_Source text_
○ ○ ○ ○ ○ ○ ○

1918
After a period ashore in London, studying at Marconi House in the Strand for his PMG 1st Class certificate, Neil Semple returned to sea.
The following ten years were not to be very happy ones, partly because all my ships were pretty undistinguished cargo boats, tankers, and downright tramps. I think I should possibly be thankful that I was always in employment in the twenties because it was a period of mass unemployment. Salaries became stagnant and actually gradually decreased over those years. Conditions on the tramp ships also deteriorated as shipowners tried to save on such things as seamen’s food, the upkeep of the ships themselves, reductions in manning, and the most serious of all, there was a tendency for ships to be overloaded. Several serious marine disasters during the decade following the war were directly attributable to poor maintenance and overloading, the latter particularly being quite illegal.
My first ship following my period at school was a Donaldson Line cargo ship, the Argalia which had started life during the war as a standard ship named War Kestrel. I was to sail on several of this class of ship during the next twenty years. They were of the three island type, very strongly built, with absolutely no frills. The Argalia had a completely open bridge on which was sited a steering wheel, a binnacle, and one telegraph, absolutely nothing else in sight. One of my mind boggling memories is of taking weather reports up to the bridge during a howling North Atlantic westerly. The scene resembled a half tide rock with the old man and third mate crouching behind a wisp of canvas dodger, while the man at the wheel looked to be frozen to his job. He had so many clothes and oilskins on that he looked like something from outer space through the flying spume and the howl of the wind. I was glad to get back to the comparative warmth of the radio room which was only one deck down on the lower bridge. After my passenger ships of beloved memory, I was to be really taught what bad weather on a small ship could be like. The winter of 1919-20 was a bad one on the North Atlantic, and probably made a seaman of me at last. I was never afraid of anything the sea could do thereafter.

○ ○ ○ ○ ○ ○ ○

_Data block_
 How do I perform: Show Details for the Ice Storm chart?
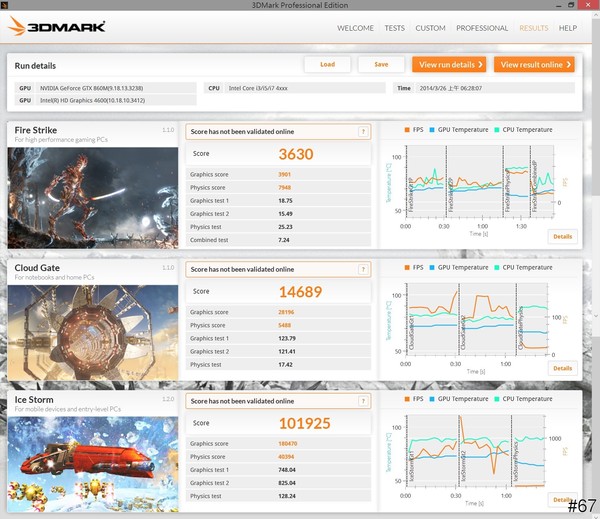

○ ○ ○ ○ ○ ○ ○

_What you have to do_
Rewrite the passage on Neil Semple's return to sea, starting at the words "The following ten" and ending after "being quite illegal.", with "Wages" in place of "Salaries".

_Final answer_
The following ten years were not to be very happy ones, partly because all my ships were pretty undistinguished cargo boats, tankers, and downright tramps. I think I should possibly be thankful that I was always in employment in the twenties because it was a period of mass unemployment. Wages became stagnant and actually gradually decreased over those years. Conditions on the tramp ships also deteriorated as shipowners tried to save on such things as seamen’s food, the upkeep of the ships themselves, reductions in manning, and the most serious of all, there was a tendency for ships to be overloaded. Several serious marine disasters during the decade following the war were directly attributable to poor maintenance and overloading, the latter particularly being quite illegal.